Arbeitsauftrag
Setzen Sie den Textauszug über Demokratie im Stadtmuseum nach seinem letzten Satz fort.
----- Textauszug -----
Eine Auseinandersetzung mit Demokratie im Museum sollte mit jenen Ein- und Ausschlüssen zusammengebracht werden, über die und durch die Geschichte im Museum erzählt wird. Ein Stadtmuseum muss sich dazu in den Stadtraum, den es repräsentiert, hinausbewegen, sich diesem aussetzen. Stadtraum wie Museum sind kuratierte Räume, in denen die Dialektik des Erzählens und Verschweigens, des Zeigens und Nichtzeigens aktiv inszeniert wird. Eine Kritik solcher Geschichtsnarrative braucht ein tieferes, multiperspektivisches Verständnis. Entscheidend dafür ist die Demokratisierung des Lernprozesses durch Methoden, die Teilnehmende wie Vermittler:innen als aktiv Forschende und Fragende positionieren – wie im folgenden Praxisbeispiel gezeigt wird.
----- Vorliegendes Material -----
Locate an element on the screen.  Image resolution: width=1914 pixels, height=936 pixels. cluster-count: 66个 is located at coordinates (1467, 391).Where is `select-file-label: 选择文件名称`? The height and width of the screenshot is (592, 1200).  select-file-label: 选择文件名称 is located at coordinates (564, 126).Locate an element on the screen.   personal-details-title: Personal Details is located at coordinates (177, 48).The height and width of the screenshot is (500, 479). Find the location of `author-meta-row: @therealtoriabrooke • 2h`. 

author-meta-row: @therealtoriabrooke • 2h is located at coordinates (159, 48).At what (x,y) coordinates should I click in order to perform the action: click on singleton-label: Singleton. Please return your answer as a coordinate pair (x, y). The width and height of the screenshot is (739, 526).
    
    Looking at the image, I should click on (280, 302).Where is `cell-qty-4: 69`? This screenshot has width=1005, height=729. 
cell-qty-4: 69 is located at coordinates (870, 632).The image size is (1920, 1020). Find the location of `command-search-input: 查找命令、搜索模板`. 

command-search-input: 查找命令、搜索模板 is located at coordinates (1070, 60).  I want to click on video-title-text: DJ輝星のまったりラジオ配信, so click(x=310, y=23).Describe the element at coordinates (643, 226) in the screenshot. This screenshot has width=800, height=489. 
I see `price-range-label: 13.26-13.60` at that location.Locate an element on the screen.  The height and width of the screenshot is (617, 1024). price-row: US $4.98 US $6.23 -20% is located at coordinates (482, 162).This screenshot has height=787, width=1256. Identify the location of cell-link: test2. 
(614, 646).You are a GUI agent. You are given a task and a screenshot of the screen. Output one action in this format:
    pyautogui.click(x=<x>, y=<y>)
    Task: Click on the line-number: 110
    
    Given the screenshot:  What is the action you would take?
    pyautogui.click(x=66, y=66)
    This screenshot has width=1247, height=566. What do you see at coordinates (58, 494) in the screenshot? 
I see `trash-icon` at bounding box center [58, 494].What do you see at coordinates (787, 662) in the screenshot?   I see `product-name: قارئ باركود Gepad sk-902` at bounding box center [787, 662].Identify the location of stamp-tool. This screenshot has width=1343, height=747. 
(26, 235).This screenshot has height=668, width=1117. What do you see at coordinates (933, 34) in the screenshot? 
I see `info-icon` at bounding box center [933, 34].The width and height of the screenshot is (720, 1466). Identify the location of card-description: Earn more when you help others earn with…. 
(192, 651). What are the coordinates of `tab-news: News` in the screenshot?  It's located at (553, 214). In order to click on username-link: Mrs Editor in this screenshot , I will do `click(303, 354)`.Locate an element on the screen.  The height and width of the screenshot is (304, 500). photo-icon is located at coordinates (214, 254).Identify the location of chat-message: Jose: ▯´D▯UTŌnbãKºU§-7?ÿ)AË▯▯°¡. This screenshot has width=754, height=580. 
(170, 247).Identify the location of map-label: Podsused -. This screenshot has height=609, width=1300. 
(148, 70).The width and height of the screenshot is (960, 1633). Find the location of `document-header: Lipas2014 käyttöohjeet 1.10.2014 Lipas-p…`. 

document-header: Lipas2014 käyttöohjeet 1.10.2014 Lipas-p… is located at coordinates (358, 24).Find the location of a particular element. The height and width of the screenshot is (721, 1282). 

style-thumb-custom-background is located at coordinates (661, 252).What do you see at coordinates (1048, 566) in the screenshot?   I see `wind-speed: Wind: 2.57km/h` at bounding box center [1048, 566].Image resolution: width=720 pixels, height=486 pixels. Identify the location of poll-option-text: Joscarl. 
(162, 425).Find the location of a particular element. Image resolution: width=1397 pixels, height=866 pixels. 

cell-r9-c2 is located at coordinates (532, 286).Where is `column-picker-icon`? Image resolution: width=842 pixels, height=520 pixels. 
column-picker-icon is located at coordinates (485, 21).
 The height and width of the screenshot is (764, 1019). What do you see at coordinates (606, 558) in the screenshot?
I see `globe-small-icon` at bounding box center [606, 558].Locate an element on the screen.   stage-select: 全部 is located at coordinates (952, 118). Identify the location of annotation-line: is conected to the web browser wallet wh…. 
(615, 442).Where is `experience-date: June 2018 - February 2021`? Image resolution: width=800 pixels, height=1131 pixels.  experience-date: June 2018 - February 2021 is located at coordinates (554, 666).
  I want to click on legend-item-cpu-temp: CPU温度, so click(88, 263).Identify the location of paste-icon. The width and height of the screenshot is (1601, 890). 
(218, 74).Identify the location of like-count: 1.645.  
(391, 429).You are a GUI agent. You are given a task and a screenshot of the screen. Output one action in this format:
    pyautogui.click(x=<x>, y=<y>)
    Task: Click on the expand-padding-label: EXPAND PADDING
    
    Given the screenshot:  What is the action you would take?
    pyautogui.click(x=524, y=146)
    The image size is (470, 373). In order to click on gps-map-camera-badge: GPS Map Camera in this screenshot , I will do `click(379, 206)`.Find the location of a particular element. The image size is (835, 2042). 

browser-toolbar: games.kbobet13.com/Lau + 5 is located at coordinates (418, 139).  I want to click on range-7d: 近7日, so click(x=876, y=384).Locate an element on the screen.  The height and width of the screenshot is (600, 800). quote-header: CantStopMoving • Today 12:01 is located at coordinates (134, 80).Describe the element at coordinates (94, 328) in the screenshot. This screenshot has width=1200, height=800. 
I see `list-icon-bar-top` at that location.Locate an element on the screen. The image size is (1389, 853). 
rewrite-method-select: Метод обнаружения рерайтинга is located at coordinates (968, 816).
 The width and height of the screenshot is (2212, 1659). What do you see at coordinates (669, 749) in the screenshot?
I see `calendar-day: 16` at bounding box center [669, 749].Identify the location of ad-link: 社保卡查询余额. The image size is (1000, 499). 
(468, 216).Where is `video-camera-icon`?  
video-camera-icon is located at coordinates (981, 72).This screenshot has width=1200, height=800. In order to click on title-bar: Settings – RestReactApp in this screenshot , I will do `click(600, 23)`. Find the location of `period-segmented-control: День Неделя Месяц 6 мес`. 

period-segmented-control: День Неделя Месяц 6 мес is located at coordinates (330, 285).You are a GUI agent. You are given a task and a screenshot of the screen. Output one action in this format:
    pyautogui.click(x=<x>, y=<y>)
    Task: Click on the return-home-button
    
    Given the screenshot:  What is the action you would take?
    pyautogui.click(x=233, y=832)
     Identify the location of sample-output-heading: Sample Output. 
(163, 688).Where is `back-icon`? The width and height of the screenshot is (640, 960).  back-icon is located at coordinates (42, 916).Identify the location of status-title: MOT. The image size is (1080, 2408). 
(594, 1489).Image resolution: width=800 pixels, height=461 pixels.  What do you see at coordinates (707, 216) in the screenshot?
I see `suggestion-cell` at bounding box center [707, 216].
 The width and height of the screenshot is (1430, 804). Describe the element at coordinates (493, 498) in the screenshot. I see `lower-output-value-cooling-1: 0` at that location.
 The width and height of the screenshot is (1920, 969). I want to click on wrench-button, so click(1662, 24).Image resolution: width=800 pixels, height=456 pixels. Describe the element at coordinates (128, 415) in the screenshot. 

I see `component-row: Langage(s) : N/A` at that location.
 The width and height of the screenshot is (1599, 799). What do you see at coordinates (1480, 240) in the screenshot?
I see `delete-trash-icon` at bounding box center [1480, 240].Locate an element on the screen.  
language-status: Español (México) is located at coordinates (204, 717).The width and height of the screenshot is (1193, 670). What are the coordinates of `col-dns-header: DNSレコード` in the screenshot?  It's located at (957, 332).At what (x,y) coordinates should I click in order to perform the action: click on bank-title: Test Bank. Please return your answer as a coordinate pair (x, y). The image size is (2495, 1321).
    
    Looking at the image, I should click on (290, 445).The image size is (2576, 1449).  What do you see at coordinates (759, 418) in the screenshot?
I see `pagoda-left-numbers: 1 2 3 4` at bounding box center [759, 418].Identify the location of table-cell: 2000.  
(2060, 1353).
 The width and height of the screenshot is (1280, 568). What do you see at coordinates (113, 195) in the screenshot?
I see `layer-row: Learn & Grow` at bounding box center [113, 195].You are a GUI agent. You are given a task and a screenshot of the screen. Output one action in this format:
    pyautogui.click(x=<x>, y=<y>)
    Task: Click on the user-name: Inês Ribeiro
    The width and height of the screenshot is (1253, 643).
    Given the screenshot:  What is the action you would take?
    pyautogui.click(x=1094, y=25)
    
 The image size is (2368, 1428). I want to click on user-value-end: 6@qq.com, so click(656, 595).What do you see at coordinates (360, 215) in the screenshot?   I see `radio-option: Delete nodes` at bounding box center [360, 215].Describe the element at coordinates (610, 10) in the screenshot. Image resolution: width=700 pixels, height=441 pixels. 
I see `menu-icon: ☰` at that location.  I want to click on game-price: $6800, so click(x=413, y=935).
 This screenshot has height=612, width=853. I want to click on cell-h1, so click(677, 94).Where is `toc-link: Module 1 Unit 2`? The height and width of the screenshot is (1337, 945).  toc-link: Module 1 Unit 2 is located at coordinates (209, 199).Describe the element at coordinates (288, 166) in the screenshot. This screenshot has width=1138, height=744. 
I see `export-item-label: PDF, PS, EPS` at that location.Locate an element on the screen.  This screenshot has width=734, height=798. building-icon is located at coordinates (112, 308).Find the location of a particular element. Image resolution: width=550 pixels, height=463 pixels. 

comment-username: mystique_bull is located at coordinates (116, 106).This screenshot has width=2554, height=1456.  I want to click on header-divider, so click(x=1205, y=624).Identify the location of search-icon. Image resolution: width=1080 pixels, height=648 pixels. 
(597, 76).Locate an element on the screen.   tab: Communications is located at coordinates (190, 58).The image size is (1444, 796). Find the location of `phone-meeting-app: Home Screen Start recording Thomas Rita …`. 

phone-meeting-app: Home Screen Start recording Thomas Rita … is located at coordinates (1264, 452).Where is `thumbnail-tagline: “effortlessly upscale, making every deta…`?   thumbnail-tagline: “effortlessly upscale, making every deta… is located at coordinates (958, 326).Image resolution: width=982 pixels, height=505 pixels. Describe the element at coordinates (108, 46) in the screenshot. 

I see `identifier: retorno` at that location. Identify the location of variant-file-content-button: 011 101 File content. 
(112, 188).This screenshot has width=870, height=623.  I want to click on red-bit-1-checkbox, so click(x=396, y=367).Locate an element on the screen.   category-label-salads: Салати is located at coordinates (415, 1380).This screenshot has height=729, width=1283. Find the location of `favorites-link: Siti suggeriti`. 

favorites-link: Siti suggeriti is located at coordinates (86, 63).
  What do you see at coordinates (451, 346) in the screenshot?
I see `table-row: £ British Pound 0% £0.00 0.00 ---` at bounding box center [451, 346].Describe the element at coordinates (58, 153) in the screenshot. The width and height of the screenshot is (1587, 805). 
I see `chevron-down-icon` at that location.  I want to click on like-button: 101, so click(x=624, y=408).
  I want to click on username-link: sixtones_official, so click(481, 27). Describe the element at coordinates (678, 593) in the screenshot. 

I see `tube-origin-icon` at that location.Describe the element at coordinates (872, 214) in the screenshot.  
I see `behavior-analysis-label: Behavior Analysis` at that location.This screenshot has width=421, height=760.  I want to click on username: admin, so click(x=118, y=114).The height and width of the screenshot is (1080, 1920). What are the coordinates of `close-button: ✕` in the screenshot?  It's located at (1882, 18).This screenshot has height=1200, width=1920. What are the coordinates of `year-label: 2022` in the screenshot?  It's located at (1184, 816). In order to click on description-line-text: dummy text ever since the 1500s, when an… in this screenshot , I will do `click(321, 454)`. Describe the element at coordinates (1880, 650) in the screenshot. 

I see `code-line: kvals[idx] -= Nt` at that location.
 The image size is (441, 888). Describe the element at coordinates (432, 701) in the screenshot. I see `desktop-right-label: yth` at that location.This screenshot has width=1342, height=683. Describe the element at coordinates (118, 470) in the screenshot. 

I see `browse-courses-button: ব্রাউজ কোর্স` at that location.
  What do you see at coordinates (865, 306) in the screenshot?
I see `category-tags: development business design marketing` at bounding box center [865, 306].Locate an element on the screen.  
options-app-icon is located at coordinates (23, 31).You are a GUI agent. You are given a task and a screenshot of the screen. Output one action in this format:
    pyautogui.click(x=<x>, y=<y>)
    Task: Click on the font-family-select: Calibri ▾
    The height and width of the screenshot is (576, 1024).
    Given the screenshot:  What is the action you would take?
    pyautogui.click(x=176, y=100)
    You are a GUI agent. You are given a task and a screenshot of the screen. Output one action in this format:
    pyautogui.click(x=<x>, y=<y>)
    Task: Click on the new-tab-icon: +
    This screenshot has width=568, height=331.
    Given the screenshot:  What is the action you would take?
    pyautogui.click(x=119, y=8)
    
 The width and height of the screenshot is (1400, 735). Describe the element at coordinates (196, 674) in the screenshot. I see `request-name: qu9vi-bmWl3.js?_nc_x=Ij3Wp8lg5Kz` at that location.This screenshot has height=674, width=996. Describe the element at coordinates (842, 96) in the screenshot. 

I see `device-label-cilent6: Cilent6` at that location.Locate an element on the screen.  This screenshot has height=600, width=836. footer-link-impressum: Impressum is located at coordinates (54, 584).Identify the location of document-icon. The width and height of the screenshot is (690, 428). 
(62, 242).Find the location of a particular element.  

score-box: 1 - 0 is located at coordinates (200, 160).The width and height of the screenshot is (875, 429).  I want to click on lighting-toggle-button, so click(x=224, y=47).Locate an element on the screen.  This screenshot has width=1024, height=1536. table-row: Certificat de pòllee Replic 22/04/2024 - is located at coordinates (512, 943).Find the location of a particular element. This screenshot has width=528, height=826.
-----
Ergebnis
Exkursion: Stelzhamer und der Linzer Volksgarten 

Der Linzer Volksgarten ist ein öffentlicher Park in der Nähe des Linzer Hauptbahnhofs, der diesen mit der innerstädtischen Hauptachse, der Landstraße, verbindet. In diesem Park, der auch als Treffpunkt für junge Migrant:innen, Jugendbanden oder Drogendealer bekannt ist und nicht weit vom Stadtmuseum entfernt liegt, steht ein 1906 errichtetes Denkmal zur Erinnerung an den Dialektdichter Franz Stelzhamer (1802–1874). 1952 wurden unter der Leitung des Stelzhamer-Vereins einige Verse aus Stelzhamers Dialektgedicht Heimatlied zur oberösterreichischen Landeshymne erklärt; der Dichter wird damit durch das offizielle Oberösterreich bis heute gewürdigt und in der Alltagskultur verankert.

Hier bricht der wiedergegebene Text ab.